First and Second Floors
Conversely, the second floor square footage had the lowest coefficient among all features with a value of 0.03. From this information, the Ames real-estate market appears to favor houses that prioritize first-floor development such as ranch-style dwellings rather than multi-level dwellings. From the builder's perspective, investing in first-floor development might be a more secure way of improving profit in the Ames real-estate market; second floor development yields a comparatively smaller impact on the overall sale price and in some instances may not be worth the investment.
Garage and Basement
Garage quality and basement quality were another set of features that had a more unique effect on the sale price in that these features could potentially decrease the overall price. Basement quality referred to the height of the basement and was grouped by five distinct height ranges.
When the the height of the basement was below seventy inches, the log-scaled price decreased by 0.14. Garage quality also showed a similar trend; garage quality was graded on a scale ranging from poor to excellent, and at the lowest grade, the log-scaled price decreased by 0.23. Essentially, having a low quality basement or garage is actually detrimental towards the overall price; therefore, builders should avoid constructing these features unless they have the capacity to build them at a higher height range or grade.
The housing exterior was the next feature that had a sizeable impact on the potential sale price. It was characterized by two columns: exterior quality and exterior condition.
Exterior Quality
The exterior quality refers to the quality of material on the exterior of the house while the exterior condition refers to present condition of the material; both were on a scale ranging from poor to excellent. At the highest grade, the exterior condition feature had a coefficient of 0.47; meaning that in comparison to the lowest grade, there was 0.47 increase in the log-scaled price when the condition was excellent. For exterior quality, the model showed that there was a 0.33 increase in the log-scaled price when the quality was excellent.
For both features, the highest increase in log-scaled price was associated with the excellent grade, highlighting the importance of curbside appeal in the marketability of a house. Therefore, a recommendation for home renovators/flippers seeking to turn a profit would be to invest in improvements towards the exterior of the house.
Kitchen quality is one of the last features derived from the model that was found to have a significant impact on sale price. Similar to previous features, kitchen quality was assessed on a grading scale from poor to excellent, and at the highest grade, the log-scaled price improved by 0.44. The relatively high improvement highlights the kitchen as another viable area for home improvement; renovating this area may help to increase the overall sale price of a house.
Summary of Potential House Improvement
The multiple linear regression analysis yielded numerous insights on how to improve potential profits on the Ames real-estate market. For home builders, maximizing first floor square footage would be a solid approach for seeing the most significant improvement in price. The potential trade-off in investing in additional levels may not yield as much profit if development were focused on only the first floor.

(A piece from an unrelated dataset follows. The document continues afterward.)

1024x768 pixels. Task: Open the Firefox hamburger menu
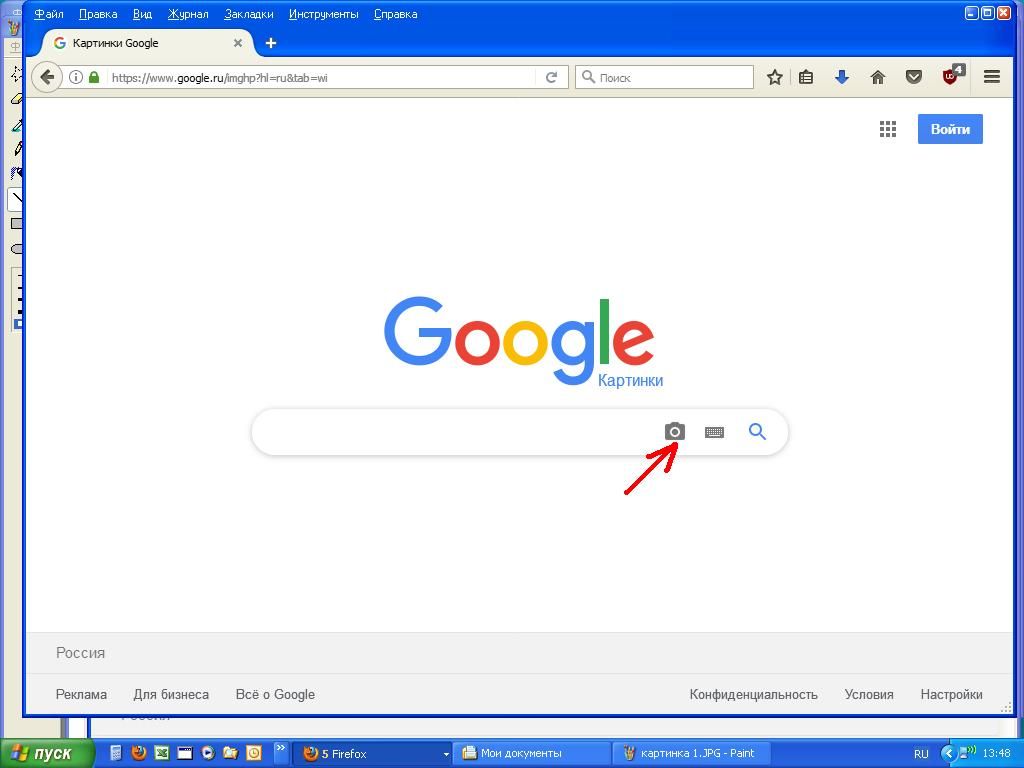[992, 77]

Furthermore, the construction of subpar basements and garages should be avoided seeing as how they decrease the overall value of a house. However, seeking out houses with these low quality features may yield major profits for home flippers. By seeking houses with low grade housing exteriors, garages, or kitchens and renovating these areas, home flippers have the potential to significantly improve the price of a house and make a potential profit of a home.